Saved entries
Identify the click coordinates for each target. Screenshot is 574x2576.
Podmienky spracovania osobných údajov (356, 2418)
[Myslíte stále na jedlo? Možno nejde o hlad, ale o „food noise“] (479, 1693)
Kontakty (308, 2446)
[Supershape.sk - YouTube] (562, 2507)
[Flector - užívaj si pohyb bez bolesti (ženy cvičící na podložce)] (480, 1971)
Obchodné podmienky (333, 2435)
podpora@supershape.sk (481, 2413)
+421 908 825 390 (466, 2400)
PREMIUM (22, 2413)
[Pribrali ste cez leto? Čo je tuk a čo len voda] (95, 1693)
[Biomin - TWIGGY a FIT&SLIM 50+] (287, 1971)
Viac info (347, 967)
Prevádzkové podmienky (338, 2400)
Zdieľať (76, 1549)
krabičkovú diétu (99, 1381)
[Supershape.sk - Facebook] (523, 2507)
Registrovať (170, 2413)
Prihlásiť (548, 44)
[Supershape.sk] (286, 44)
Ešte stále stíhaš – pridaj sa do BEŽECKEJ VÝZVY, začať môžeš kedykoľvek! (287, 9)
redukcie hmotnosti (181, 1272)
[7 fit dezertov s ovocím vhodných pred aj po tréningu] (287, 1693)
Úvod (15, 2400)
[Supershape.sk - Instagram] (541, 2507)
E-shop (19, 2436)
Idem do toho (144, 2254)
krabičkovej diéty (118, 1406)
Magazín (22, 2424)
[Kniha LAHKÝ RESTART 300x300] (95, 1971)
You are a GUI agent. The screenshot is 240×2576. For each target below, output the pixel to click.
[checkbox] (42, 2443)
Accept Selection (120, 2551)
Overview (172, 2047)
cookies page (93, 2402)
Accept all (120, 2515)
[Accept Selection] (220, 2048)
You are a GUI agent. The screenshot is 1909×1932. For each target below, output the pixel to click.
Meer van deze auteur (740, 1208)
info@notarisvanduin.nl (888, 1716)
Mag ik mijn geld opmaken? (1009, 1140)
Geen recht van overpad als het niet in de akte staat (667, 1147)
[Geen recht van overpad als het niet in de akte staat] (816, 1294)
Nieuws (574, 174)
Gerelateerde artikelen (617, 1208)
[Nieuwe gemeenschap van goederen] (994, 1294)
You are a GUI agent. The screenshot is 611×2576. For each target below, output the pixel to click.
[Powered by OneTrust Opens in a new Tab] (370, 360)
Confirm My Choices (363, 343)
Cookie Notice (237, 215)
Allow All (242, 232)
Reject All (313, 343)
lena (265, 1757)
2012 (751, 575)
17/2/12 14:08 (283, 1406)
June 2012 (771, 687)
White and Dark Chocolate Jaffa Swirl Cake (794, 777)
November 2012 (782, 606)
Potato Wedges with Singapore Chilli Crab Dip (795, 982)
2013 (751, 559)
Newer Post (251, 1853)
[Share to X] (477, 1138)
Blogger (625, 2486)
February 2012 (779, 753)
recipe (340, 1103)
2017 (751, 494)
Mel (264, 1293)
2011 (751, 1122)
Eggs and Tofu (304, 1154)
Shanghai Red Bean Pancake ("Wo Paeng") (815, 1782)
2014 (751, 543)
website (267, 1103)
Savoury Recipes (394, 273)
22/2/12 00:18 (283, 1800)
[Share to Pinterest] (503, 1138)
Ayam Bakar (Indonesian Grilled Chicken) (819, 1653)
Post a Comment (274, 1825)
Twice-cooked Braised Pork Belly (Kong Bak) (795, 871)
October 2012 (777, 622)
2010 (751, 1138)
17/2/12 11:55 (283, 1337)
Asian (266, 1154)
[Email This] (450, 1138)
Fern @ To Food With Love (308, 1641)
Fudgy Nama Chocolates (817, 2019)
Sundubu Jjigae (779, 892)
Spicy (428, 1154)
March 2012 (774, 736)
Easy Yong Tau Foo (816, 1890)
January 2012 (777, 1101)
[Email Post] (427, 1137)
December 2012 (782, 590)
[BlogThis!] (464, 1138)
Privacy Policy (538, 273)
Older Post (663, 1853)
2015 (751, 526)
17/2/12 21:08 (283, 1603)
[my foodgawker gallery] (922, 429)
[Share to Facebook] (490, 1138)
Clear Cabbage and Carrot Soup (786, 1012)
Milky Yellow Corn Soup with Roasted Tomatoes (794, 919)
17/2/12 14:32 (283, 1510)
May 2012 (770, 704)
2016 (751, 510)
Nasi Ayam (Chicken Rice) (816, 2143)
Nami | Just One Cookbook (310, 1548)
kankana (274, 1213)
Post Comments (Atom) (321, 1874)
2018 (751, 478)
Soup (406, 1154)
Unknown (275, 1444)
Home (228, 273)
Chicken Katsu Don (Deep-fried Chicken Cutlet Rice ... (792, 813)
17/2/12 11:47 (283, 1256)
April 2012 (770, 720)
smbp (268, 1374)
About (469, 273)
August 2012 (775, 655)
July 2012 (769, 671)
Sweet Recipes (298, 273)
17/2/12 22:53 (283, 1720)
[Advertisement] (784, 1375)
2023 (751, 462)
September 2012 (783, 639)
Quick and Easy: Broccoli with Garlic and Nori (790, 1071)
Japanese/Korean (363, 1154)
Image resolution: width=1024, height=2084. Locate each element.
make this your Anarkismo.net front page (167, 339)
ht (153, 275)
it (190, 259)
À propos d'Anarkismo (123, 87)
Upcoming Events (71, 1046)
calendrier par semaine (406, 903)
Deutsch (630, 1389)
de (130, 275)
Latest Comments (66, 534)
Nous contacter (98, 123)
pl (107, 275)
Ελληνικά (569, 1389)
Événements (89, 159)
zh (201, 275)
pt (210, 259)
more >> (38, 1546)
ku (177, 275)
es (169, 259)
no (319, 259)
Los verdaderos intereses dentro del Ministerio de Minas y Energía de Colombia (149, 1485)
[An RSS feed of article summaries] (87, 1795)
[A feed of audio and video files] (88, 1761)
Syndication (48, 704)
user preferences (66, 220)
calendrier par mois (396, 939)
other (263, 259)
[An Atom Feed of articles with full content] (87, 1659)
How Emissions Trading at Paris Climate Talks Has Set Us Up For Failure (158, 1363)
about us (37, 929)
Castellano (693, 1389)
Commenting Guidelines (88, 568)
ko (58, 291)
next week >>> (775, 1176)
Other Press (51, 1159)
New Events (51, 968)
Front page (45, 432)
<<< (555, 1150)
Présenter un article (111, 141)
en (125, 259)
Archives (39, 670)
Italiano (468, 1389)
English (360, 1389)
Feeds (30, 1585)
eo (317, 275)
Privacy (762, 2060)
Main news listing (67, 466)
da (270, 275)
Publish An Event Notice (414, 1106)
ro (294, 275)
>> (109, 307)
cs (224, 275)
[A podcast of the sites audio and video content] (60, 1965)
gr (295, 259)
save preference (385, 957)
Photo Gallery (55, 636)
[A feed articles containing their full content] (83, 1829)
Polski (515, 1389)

Work required - Please give each line above again, word for word.

Exercise solution -
Identify the click coordinates for each target. Screenshot is 574x2576.
Podmienky spracovania osobných údajov (356, 2418)
[Myslíte stále na jedlo? Možno nejde o hlad, ale o „food noise“] (479, 1693)
Kontakty (308, 2446)
[Supershape.sk - YouTube] (562, 2507)
[Flector - užívaj si pohyb bez bolesti (ženy cvičící na podložce)] (480, 1971)
Obchodné podmienky (333, 2435)
podpora@supershape.sk (481, 2413)
+421 908 825 390 (466, 2400)
PREMIUM (22, 2413)
[Pribrali ste cez leto? Čo je tuk a čo len voda] (95, 1693)
[Biomin - TWIGGY a FIT&SLIM 50+] (287, 1971)
Viac info (347, 967)
Prevádzkové podmienky (338, 2400)
Zdieľať (76, 1549)
krabičkovú diétu (99, 1381)
[Supershape.sk - Facebook] (523, 2507)
Registrovať (170, 2413)
Prihlásiť (548, 44)
[Supershape.sk] (286, 44)
Ešte stále stíhaš – pridaj sa do BEŽECKEJ VÝZVY, začať môžeš kedykoľvek! (287, 9)
redukcie hmotnosti (181, 1272)
[7 fit dezertov s ovocím vhodných pred aj po tréningu] (287, 1693)
Úvod (15, 2400)
[Supershape.sk - Instagram] (541, 2507)
E-shop (19, 2436)
Idem do toho (144, 2254)
krabičkovej diéty (118, 1406)
Magazín (22, 2424)
[Kniha LAHKÝ RESTART 300x300] (95, 1971)
You are a GUI agent. The screenshot is 240×2576. For each target below, output the pixel to click.
[checkbox] (42, 2443)
Accept Selection (120, 2551)
Overview (172, 2047)
cookies page (93, 2402)
Accept all (120, 2515)
[Accept Selection] (220, 2048)
You are a GUI agent. The screenshot is 1909×1932. For each target below, output the pixel to click.
Meer van deze auteur (740, 1208)
info@notarisvanduin.nl (888, 1716)
Mag ik mijn geld opmaken? (1009, 1140)
Geen recht van overpad als het niet in de akte staat (667, 1147)
[Geen recht van overpad als het niet in de akte staat] (816, 1294)
Nieuws (574, 174)
Gerelateerde artikelen (617, 1208)
[Nieuwe gemeenschap van goederen] (994, 1294)
You are a GUI agent. The screenshot is 611×2576. For each target below, output the pixel to click.
[Powered by OneTrust Opens in a new Tab] (370, 360)
Confirm My Choices (363, 343)
Cookie Notice (237, 215)
Allow All (242, 232)
Reject All (313, 343)
lena (265, 1757)
2012 (751, 575)
17/2/12 14:08 (283, 1406)
June 2012 (771, 687)
White and Dark Chocolate Jaffa Swirl Cake (794, 777)
November 2012 (782, 606)
Potato Wedges with Singapore Chilli Crab Dip (795, 982)
2013 (751, 559)
Newer Post (251, 1853)
[Share to X] (477, 1138)
Blogger (625, 2486)
February 2012 (779, 753)
recipe (340, 1103)
2017 (751, 494)
Mel (264, 1293)
2011 (751, 1122)
Eggs and Tofu (304, 1154)
Shanghai Red Bean Pancake ("Wo Paeng") (815, 1782)
2014 (751, 543)
website (267, 1103)
Savoury Recipes (394, 273)
22/2/12 00:18 (283, 1800)
[Share to Pinterest] (503, 1138)
Ayam Bakar (Indonesian Grilled Chicken) (819, 1653)
Post a Comment (274, 1825)
Twice-cooked Braised Pork Belly (Kong Bak) (795, 871)
October 2012 (777, 622)
2010 (751, 1138)
17/2/12 11:55 (283, 1337)
Asian (266, 1154)
[Email This] (450, 1138)
Fern @ To Food With Love (308, 1641)
Fudgy Nama Chocolates (817, 2019)
Sundubu Jjigae (779, 892)
Spicy (428, 1154)
March 2012 (774, 736)
Easy Yong Tau Foo (816, 1890)
January 2012 (777, 1101)
[Email Post] (427, 1137)
December 2012 (782, 590)
[BlogThis!] (464, 1138)
Privacy Policy (538, 273)
Older Post (663, 1853)
2015 (751, 526)
17/2/12 21:08 (283, 1603)
[my foodgawker gallery] (922, 429)
[Share to Facebook] (490, 1138)
Clear Cabbage and Carrot Soup (786, 1012)
Milky Yellow Corn Soup with Roasted Tomatoes (794, 919)
17/2/12 14:32 (283, 1510)
May 2012 (770, 704)
2016 (751, 510)
Nasi Ayam (Chicken Rice) (816, 2143)
Nami | Just One Cookbook (310, 1548)
kankana (274, 1213)
Post Comments (Atom) (321, 1874)
2018 (751, 478)
Soup (406, 1154)
Unknown (275, 1444)
Home (228, 273)
Chicken Katsu Don (Deep-fried Chicken Cutlet Rice ... (792, 813)
17/2/12 11:47 (283, 1256)
April 2012 (770, 720)
smbp (268, 1374)
About (469, 273)
August 2012 (775, 655)
July 2012 (769, 671)
Sweet Recipes (298, 273)
17/2/12 22:53 (283, 1720)
[Advertisement] (784, 1375)
2023 (751, 462)
September 2012 (783, 639)
Quick and Easy: Broccoli with Garlic and Nori (790, 1071)
Japanese/Korean (363, 1154)
Image resolution: width=1024, height=2084. Locate each element.
make this your Anarkismo.net front page (167, 339)
ht (153, 275)
it (190, 259)
À propos d'Anarkismo (123, 87)
Upcoming Events (71, 1046)
calendrier par semaine (406, 903)
Deutsch (630, 1389)
de (130, 275)
Latest Comments (66, 534)
Nous contacter (98, 123)
pl (107, 275)
Ελληνικά (569, 1389)
Événements (89, 159)
zh (201, 275)
pt (210, 259)
more >> (38, 1546)
ku (177, 275)
es (169, 259)
no (319, 259)
Los verdaderos intereses dentro del Ministerio de Minas y Energía de Colombia (149, 1485)
[An RSS feed of article summaries] (87, 1795)
[A feed of audio and video files] (88, 1761)
Syndication (48, 704)
user preferences (66, 220)
calendrier par mois (396, 939)
other (263, 259)
[An Atom Feed of articles with full content] (87, 1659)
How Emissions Trading at Paris Climate Talks Has Set Us Up For Failure (158, 1363)
about us (37, 929)
Castellano (693, 1389)
Commenting Guidelines (88, 568)
ko (58, 291)
next week >>> (775, 1176)
Other Press (51, 1159)
New Events (51, 968)
Front page (45, 432)
<<< (555, 1150)
Présenter un article (111, 141)
en (125, 259)
Archives (39, 670)
Italiano (468, 1389)
English (360, 1389)
Feeds (30, 1585)
eo (317, 275)
Privacy (762, 2060)
Main news listing (67, 466)
da (270, 275)
Publish An Event Notice (414, 1106)
ro (294, 275)
>> (109, 307)
cs (224, 275)
[A podcast of the sites audio and video content] (60, 1965)
gr (295, 259)
save preference (385, 957)
Photo Gallery (55, 636)
[A feed articles containing their full content] (83, 1829)
Polski (515, 1389)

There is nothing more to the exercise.